Cross River Bank, a major player in the marketplace lending space, expects to securitize $100 million of these loans later this year, Bank Innovation has learned.
Cross River will be among the first lenders to do so, and the securitization will add valuable liquidity to the marketplace lending sector.
Citibank announced last week it will sell some $377 million of Prosper loans. Nonlender Eaglewood Capital Management issued some $175 million in marketplace loan securities in 2014.
Teaneck, N.J.-based Cross River Bank, a de novo bank established in 2008, was an early player in the marketplace or P2P lending sector. It was the first bank to join GreenSky Credit’s home improvement loan program through retailer Home Depot. “We were attractive because we were just out of de novo and had a fresh balance sheet,” said Cross River President & CEO Gilles Gade. Cross River is no longer part of the GreenSky program, which now includes 16 banks loaning $1 billion a year, according to Gade.
From home improvement loans the bank moved to marketplace loans, establishing relationships with Lending Club and “just about every new entrant in marketplace lending.” A total of 14 lenders have been signed up, four more are coming live soon, and more are in Cross River’s pipeline, Gade said.
The bank is doing some $2 billion in marketplace loans a year.
The deep involvement in marketplace lending led the bank to consider securitizing the loans through a special purpose vehicle, Gade said. The securitization will be $100 million, underwritten by Deutsche Bank.
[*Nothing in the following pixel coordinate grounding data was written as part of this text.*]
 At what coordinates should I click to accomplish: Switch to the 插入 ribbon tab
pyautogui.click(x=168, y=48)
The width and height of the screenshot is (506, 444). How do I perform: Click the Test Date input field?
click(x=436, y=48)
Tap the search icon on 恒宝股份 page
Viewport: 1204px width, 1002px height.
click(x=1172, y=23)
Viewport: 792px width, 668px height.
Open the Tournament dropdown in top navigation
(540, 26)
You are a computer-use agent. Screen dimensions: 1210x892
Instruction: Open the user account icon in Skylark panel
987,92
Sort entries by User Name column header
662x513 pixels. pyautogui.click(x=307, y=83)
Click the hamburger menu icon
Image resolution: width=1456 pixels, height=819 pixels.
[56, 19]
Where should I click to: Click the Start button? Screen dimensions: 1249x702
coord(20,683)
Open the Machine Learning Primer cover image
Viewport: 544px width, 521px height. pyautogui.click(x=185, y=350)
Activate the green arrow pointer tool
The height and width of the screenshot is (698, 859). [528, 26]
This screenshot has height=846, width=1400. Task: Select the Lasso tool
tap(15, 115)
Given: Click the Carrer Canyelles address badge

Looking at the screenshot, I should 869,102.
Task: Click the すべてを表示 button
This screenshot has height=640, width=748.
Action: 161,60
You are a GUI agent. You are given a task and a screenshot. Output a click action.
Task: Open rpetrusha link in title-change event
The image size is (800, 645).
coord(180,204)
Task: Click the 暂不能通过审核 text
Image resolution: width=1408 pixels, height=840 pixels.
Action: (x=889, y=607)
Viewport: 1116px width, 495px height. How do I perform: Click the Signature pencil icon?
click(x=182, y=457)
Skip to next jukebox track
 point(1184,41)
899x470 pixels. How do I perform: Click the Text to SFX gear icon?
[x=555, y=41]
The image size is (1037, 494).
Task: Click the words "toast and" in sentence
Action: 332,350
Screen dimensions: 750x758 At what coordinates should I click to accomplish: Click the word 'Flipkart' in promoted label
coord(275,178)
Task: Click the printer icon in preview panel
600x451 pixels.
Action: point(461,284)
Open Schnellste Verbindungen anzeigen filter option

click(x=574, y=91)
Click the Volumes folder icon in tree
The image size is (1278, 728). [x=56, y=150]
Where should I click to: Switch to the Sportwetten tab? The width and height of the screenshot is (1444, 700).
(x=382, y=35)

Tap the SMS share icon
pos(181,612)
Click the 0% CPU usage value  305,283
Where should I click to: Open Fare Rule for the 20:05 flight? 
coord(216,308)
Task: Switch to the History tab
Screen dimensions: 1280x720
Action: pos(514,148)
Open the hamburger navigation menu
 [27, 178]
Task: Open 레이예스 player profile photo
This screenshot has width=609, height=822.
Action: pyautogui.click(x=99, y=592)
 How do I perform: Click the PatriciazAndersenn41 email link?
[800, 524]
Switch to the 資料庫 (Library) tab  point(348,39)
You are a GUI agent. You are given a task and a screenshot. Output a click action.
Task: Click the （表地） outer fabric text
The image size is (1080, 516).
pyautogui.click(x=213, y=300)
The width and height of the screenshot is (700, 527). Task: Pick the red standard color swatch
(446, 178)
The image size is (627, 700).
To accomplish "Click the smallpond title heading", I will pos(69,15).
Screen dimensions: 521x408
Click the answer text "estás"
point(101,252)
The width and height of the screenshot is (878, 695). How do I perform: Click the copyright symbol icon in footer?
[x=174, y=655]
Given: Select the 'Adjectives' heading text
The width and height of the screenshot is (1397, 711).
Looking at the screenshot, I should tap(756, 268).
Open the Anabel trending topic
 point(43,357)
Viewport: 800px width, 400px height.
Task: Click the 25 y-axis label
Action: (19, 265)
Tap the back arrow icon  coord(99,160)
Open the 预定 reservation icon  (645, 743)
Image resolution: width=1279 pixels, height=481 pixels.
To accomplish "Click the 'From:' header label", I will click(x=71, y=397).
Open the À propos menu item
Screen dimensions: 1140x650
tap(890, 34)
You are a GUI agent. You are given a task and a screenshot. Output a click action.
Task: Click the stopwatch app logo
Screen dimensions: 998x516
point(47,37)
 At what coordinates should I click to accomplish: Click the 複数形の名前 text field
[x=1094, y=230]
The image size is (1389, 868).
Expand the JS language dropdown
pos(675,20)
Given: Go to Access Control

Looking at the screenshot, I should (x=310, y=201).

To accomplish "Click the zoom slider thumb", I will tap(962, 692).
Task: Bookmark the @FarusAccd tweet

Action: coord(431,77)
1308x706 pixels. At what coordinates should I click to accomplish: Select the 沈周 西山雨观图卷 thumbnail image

In a story that echoes the tale of CBW Bank in Weir, Kan., Cross River is innovating from a solid compliance foundation. “We start with compliance and protect the platform,” Gade said. “Then we build technology around it and our own APIs.”
Given the growth of marketplace loans, more securitizations can surely be expected, but being “alternative” — marketplace loans are originated almost entirely online, with nonstandard underwriting — marketplace securitizations carry an extra quotient of risk, and can be harder to rate. In regards to the upcoming securitization of Prosper loans, Moody’s said, “There is no way to determine how much or whether Prosper verified any of the information provided by the borrowers on the loans.”
Gade speaks about compliance in a manner very similar to CBW CEO Suresh Ramamurthi — without rancor, as if one were discussing the weather. But more than that, both banks focus on the relationship with regulators — “You see the same guys time after time,” Gade said. “They get to know the bank backward and forward.”
Entering the securitization space will bring the bank into further contact with regulators, but Gade is not concerned. He estimated he spends 20% of his time dealing with compliance, a number that does not seem to trouble him.